Before the Industrial Revolution, before cities and factories, before massive, urban, centralized economies, the world operated on, depended upon, tiny clusters, guilds of masters of their crafts.

These people, men and women equally, created, built, repaired and even cured from their home or someone else’s, and did their work without offices, commutes or central headquarters.

And as you might expect, in a more “home” centered economy, home offices, home gyms, even home schools are a high priority – as is everything to equip such things. Work-out equipment, lap-top computers and desks are in high demand.

Everyone, if they can, from workers to students to news anchors, is working from home – or at least not from the usual site of office or classroom.

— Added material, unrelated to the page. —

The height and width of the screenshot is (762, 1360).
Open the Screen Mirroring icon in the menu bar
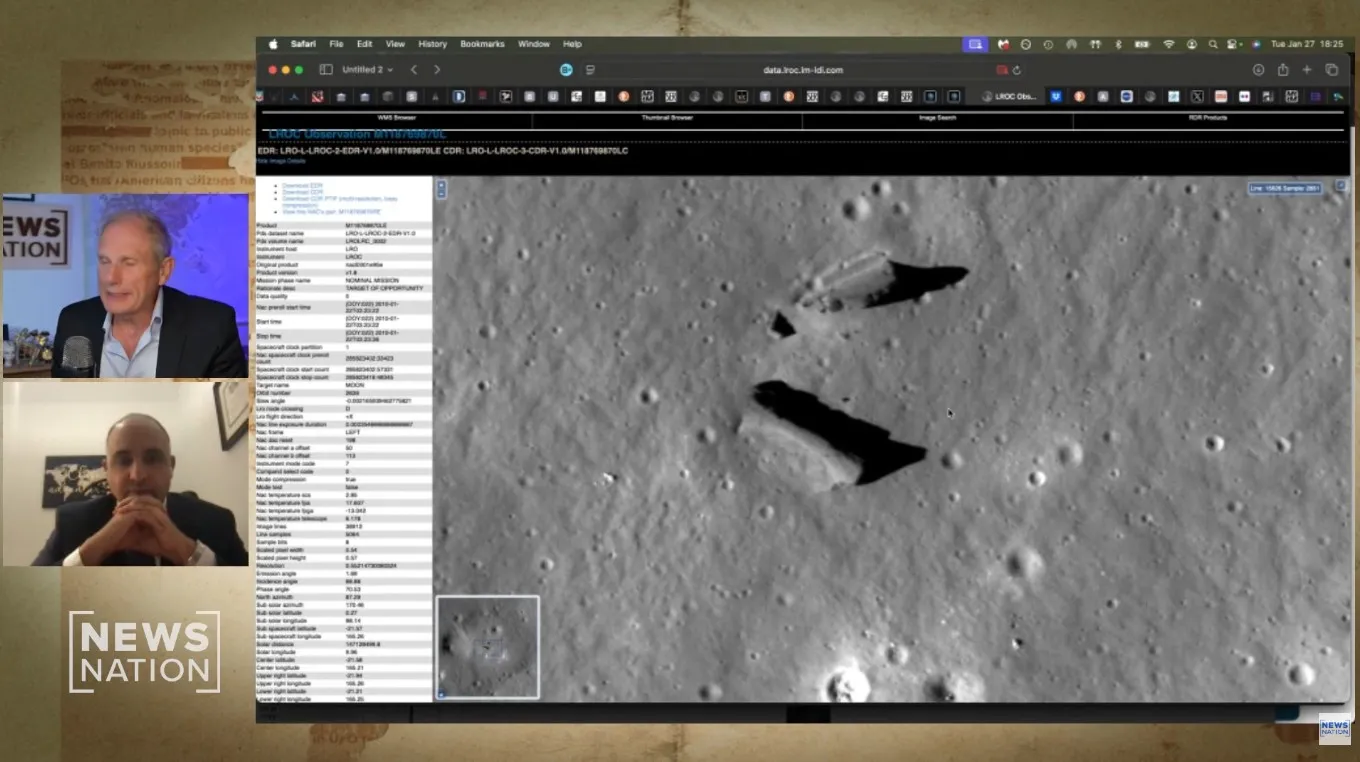[976, 44]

And home, especially the home office is not what it used to be.

Every nook, patio, back yard or spare room is being reconfigured to make it more work-friendly.

Will a home office be more like an office in your home, or will it look and feel more like your home in your work space? In other words, do you want it to look like an office, or like a room in your house with a computer and phone in it?

But it is not just home that is in flux.

The standard markets, from travel and tourism to real estate, are in free-fall or a state of uncertainty unimaginable even a few months ago.

Who wants to go on a cruise now? What will vacations look like, even next summer?

Will Airbnb still exist? Will Uber and Lyft still be around?

And who would have foreseen the resurgence in bicycles? Or home cooking? Especially baking?

Will more and more of us spend more time and money away from home, or will we decide that we actually like being at home?

Will the housing market tilt toward renters as more and more of us have no reason to stay in a single region?

Or will more of us become home owners, with our homes designed for more full-time use as in work, school and family time?

Will any of us want, or be even remotely (no pun intended) satisfied with a tiny, over-priced apartment in a major urban center?

Will we ever go back to going to movies or major sports events? Or will we all stream them at home?

Are business conventions a relic of the past?

It’s difficult to believe that anyone will miss long commutes, but do we really want to be at home all the time? Or is our core definition of home becoming completely inverted?

Many of us railed against the 9 to 5 work day and the Monday to Friday work week, but do we really want to be at work, or somehow tethered to it 24/7?

Working remotely is still working.

The traditional question on meeting people, for decades has been “What do you do?” After 2020 the more important question might be where you work – not which company, or even what industry, but where, as in home, coffee shop, local park or office.

As with everything else, work is completely different than it used to be.